Charles C, Lomas J, Giacomini M
Department of Clinical Epidemiology and Biostatistics, McMaster University, Hamilton, Ontario.
Milbank Q. 1997;75(3):365-94. doi: 10.1111/1468-0009.00060.
Four meanings of medical necessity have emerged, evolved, and dominated past and current health policy debates about the appropriate level of service coverage under Canada's health insurance program. To explore the shift in definition, provincial government and national health care association position papers responding to federal legislative and policy reviews of Canada's health insurance program from 1957 to 1984 were examined, as were more current reports on medical necessity.
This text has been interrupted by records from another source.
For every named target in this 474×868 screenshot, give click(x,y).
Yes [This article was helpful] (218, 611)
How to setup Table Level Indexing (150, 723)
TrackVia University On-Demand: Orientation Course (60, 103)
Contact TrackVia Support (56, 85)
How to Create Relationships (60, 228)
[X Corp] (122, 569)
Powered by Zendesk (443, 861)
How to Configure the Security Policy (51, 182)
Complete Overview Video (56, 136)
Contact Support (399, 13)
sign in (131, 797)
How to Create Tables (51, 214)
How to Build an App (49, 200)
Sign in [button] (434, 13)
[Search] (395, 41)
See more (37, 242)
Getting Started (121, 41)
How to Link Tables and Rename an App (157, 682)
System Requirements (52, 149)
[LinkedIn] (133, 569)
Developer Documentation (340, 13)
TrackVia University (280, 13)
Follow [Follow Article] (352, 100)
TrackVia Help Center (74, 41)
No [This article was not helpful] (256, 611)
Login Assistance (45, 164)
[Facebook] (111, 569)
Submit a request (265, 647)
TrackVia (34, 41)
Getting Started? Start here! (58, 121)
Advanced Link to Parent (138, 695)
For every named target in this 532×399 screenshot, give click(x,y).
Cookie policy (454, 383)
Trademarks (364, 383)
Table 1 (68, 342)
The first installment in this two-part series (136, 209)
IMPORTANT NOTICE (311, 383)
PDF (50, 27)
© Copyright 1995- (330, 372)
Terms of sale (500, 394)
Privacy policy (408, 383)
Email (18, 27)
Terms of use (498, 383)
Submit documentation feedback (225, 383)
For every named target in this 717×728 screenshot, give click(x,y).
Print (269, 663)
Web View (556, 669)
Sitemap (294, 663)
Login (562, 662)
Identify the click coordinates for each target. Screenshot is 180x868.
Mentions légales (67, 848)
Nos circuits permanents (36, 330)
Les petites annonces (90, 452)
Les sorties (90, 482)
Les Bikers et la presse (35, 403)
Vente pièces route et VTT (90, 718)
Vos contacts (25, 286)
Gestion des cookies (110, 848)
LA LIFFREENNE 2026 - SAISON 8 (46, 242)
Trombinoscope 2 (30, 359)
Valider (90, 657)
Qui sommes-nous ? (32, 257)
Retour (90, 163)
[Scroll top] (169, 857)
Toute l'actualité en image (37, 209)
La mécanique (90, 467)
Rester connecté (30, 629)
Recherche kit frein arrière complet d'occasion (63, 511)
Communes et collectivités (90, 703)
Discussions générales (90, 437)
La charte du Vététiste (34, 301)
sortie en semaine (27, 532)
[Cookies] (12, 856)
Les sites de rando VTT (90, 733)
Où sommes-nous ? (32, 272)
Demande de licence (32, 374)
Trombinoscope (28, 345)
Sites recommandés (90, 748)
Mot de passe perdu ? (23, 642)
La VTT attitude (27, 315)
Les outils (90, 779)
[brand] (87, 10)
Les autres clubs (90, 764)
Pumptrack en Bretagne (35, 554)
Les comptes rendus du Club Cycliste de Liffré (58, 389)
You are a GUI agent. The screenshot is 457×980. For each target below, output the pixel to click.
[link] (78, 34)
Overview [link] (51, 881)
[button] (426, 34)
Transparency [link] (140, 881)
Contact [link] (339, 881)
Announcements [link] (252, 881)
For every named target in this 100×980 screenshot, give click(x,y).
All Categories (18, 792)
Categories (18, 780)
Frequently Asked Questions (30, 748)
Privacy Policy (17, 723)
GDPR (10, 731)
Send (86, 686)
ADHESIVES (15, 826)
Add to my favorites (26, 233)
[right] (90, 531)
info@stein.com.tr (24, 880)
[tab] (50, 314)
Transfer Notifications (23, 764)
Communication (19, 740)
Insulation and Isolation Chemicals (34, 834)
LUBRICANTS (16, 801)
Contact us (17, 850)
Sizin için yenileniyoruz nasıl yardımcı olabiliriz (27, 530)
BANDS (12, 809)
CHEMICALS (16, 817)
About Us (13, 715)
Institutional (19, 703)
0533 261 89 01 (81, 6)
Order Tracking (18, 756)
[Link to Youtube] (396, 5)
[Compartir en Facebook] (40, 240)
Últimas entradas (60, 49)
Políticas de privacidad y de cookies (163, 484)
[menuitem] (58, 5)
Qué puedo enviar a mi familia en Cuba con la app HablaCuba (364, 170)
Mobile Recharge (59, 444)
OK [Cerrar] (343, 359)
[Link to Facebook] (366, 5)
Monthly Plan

Four meanings of medical necessity predominated: "what doctors and hospitals do"; "the maximum we can afford"; "what is scientifically justified"; and "what is consistently funded across all provinces." These meanings changed with time as different stakeholder associations and governments redefined the concept of medical necessity to achieve different policy objectives for health service coverage under Canada's health insurance program.
医疗必要性的四种含义已经出现、演变,并主导了过去和当前关于加拿大医疗保险计划下适当服务覆盖水平的卫生政策辩论。为探究定义的转变,我们研究了省级政府和全国医疗保健协会针对1957年至1984年加拿大医疗保险计划的联邦立法和政策审查所做出的立场文件,以及关于医疗必要性的最新报告。医疗必要性的四种含义占主导地位:“医生和医院所做之事”;“我们所能负担的最大限度”;“科学上合理之事”;以及“所有省份都持续资助之事”。随着不同利益相关者协会和政府重新定义医疗必要性的概念,以实现加拿大医疗保险计划下卫生服务覆盖的不同政策目标,这些含义随时间而变化。